Top of DATA TO USE

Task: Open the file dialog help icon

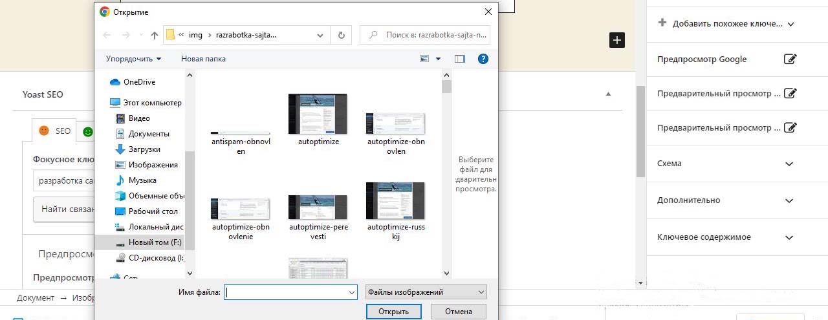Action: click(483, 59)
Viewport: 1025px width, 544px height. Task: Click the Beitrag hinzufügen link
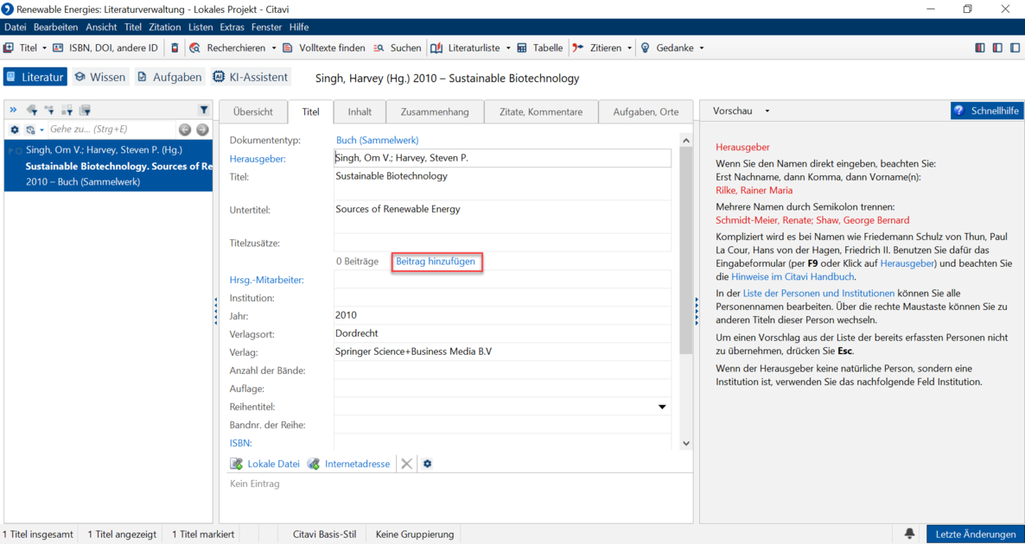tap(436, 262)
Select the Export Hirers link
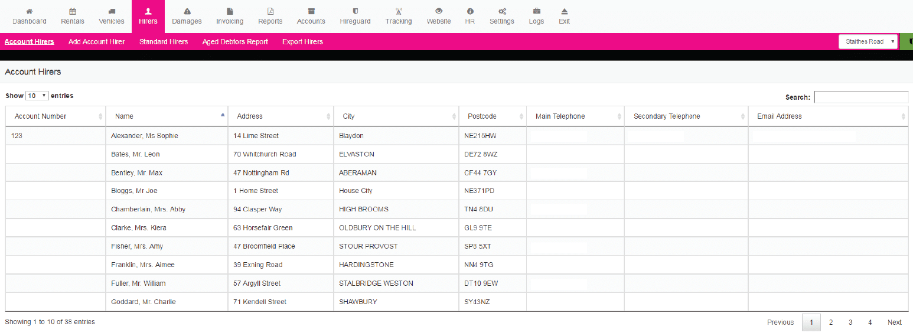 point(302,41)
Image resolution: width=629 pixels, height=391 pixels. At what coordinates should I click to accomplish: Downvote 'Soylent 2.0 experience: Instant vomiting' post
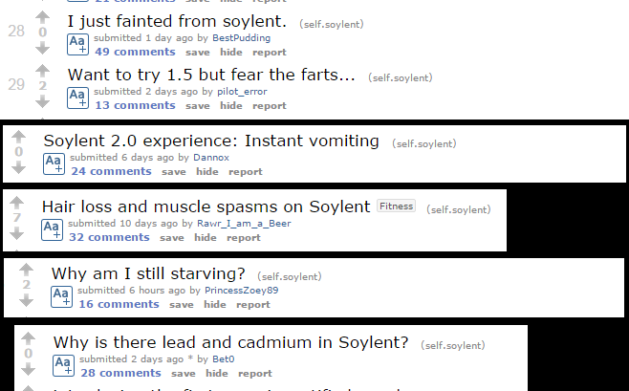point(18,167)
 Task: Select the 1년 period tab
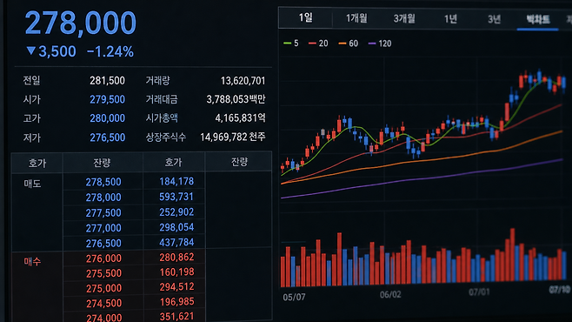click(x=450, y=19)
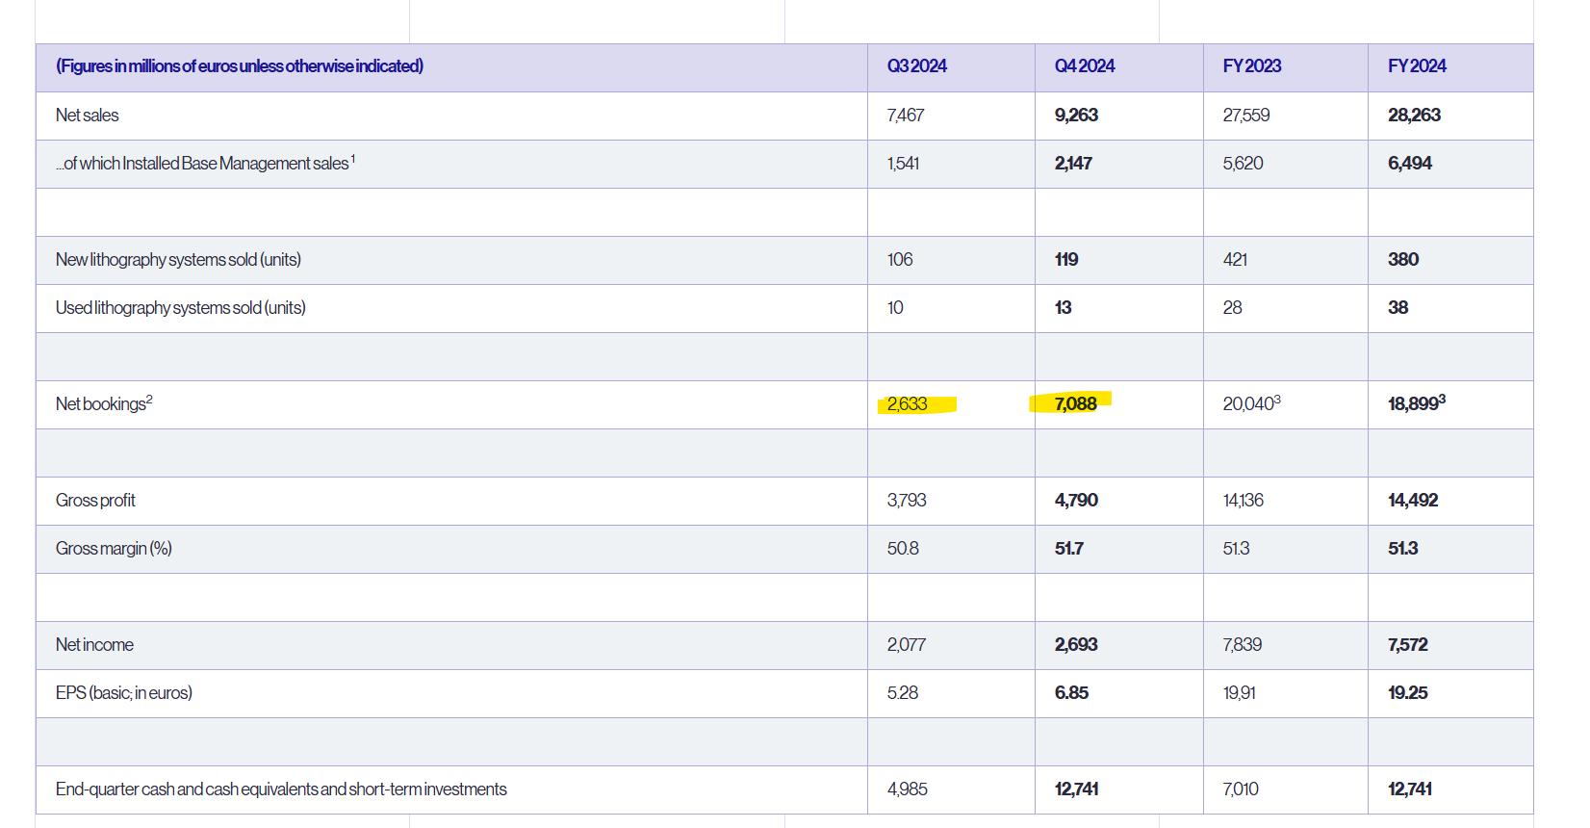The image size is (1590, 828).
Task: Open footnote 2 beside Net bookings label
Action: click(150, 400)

Bottom of DATA TO USE

**WHAT IS NEEDED:** Verbatim repeat, images removed: give each entry again exactly as it reads.

**SOLUTION:**
Task: Open the file dialog help icon

Action: click(483, 59)
Viewport: 1025px width, 544px height. Task: Click the Beitrag hinzufügen link
tap(436, 262)
Select the Export Hirers link
 point(302,41)
Image resolution: width=629 pixels, height=391 pixels. At what coordinates should I click to accomplish: Downvote 'Soylent 2.0 experience: Instant vomiting' post
point(18,167)
 Task: Select the 1년 period tab
click(x=450, y=19)
The image size is (1590, 828).
Task: Open footnote 2 beside Net bookings label
Action: click(150, 400)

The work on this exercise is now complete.